【ボロス(ギリシャ)16日時事】16日、アテネ五輪のサッカー男子で日本があえなく散った。欧州王者イタリアにいきなり前半3分と8分にゴールを割られた。必死の反撃もかなわず、2−3で、試合終了を告げる笛を聞いた。前回シドニー五輪では達成した8強への道は閉ざされ、小野伸二選手(24)=オランダ・フェイエノールト=がずっと抱いてきた特別な思いもはかなく消えた。
シドニー五輪は負傷で棒に振った。コーチを務めていた山本昌邦現監督から電話で補欠参加を要請されたが、当時の所属チーム浦和レッズで再起を目指すため断った。電話を切ってから声を上げて泣いた。
そして4年後。1チーム3人まで認められるオーバーエージ(24歳以上)枠での参加。アジア予選を戦った後輩たちの枠を削ることに、優しい一面を持つ小野選手には迷いもあった。しかし、与えられたチャンスを生かして、期待に応えようと決断。試合のビデオをすべてチェックし、年下の選手たちに溶け込む努力を重ねた。

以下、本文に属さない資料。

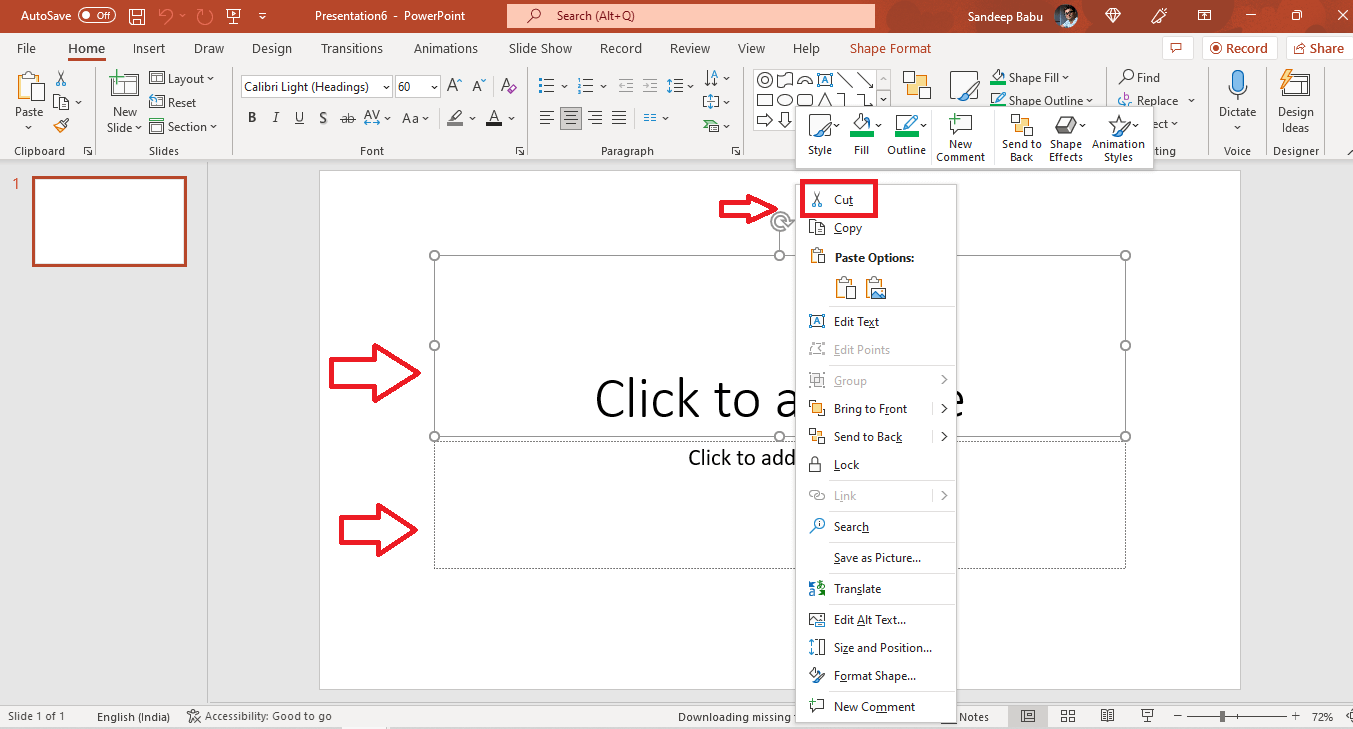
Task: Choose Cut from the context menu
Action: (843, 200)
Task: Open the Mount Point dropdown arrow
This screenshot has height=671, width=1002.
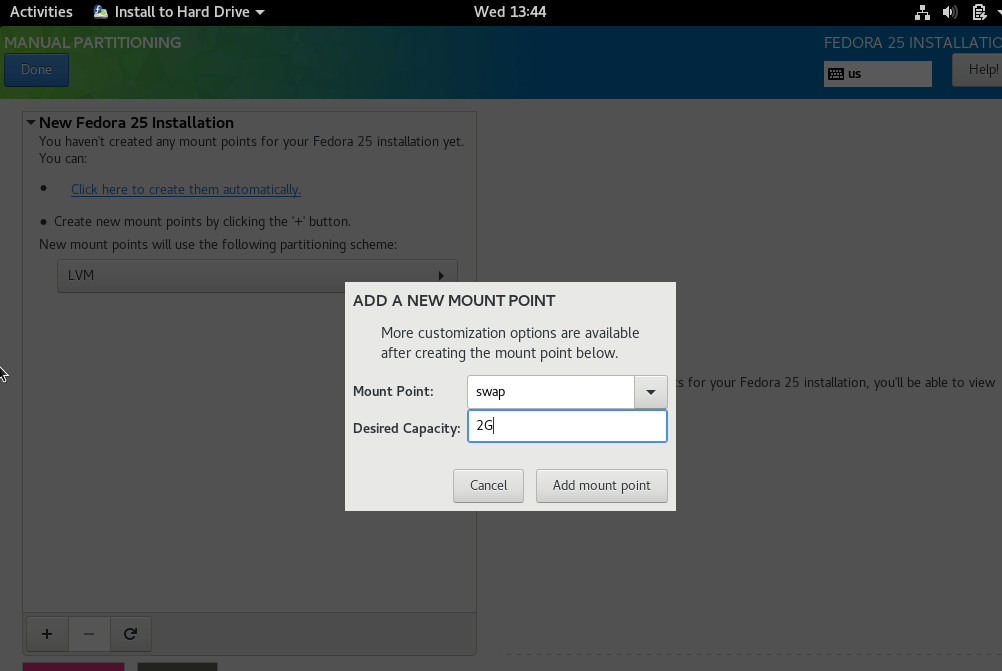Action: [x=651, y=392]
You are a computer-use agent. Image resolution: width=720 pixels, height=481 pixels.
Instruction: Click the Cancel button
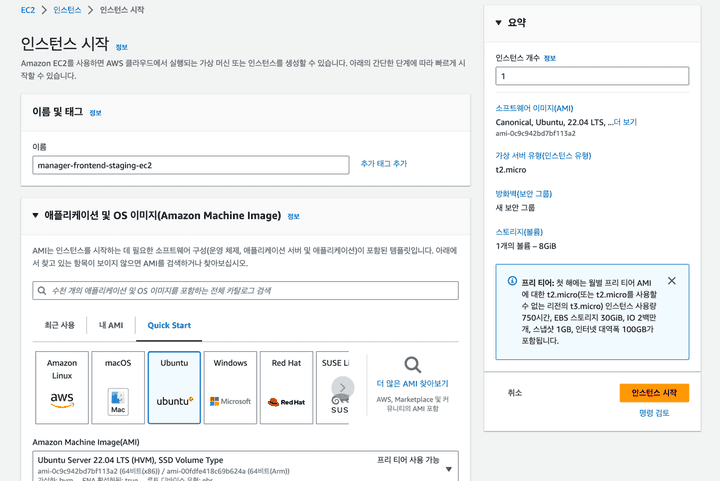click(515, 393)
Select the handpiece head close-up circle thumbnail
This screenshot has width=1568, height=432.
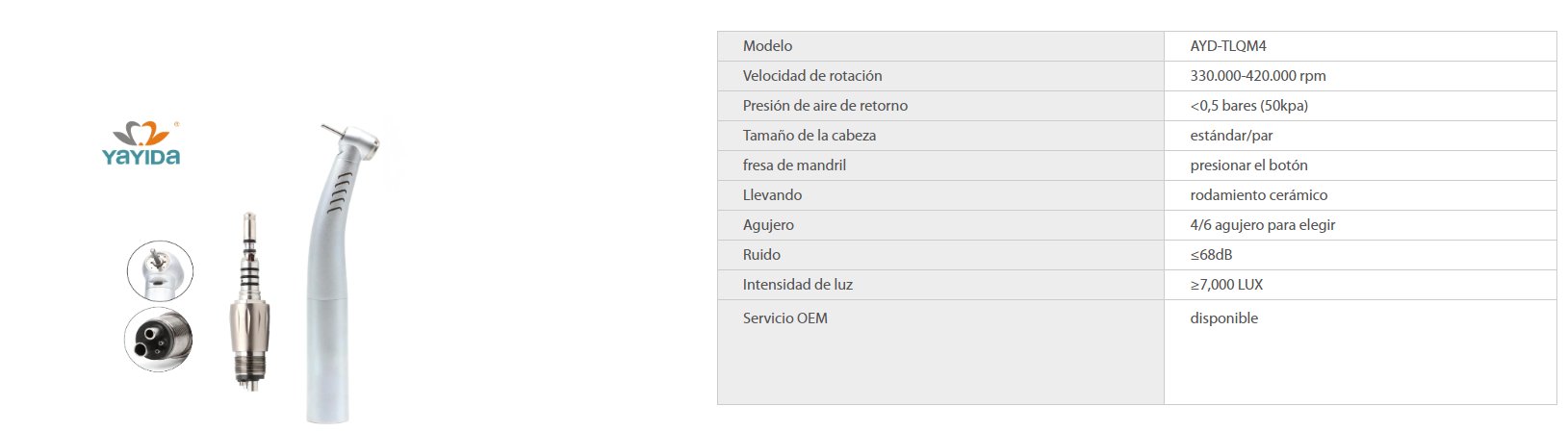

だが結果は、世界との差を痛感させられるものとなった。試合中は、やり場のない怒りの矛先を審判にぶつける場面もあった。「そんな時間があったら、もっと仕事をすれば良かった。この結果は悔しいし、申し訳ない。最後は勝って終わりたい」。1次リーグ最終戦のガーナ戦に向けて、前向きに振る舞う配慮が痛々しかった。(了)
[時事通信社]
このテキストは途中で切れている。